▶ **Data extract**
__________

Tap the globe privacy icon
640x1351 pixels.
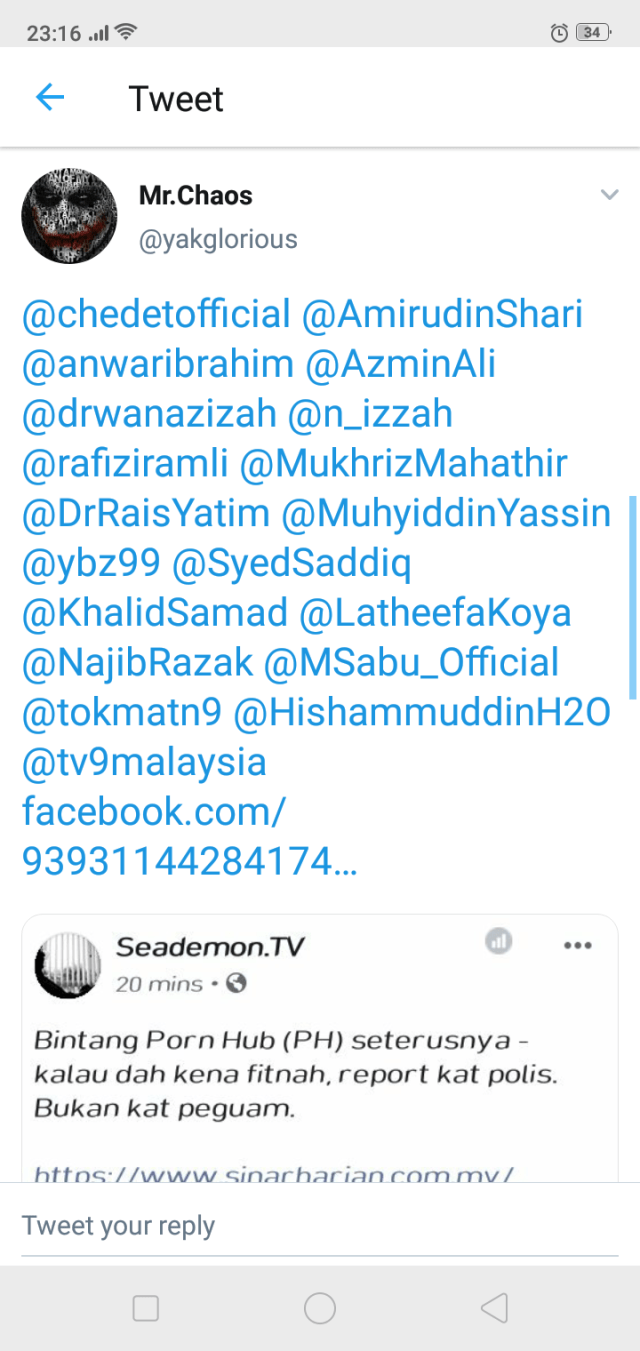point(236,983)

__________

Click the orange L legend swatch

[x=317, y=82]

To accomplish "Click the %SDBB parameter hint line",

__________

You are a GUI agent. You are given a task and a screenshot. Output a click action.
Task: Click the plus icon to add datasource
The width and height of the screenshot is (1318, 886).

__________

▶ **Task prompt**
Find every line in the records above that contains the word "icon", and copy each of those lines.

▶ **Exercise output**
Tap the globe privacy icon
Task: Click the plus icon to add datasource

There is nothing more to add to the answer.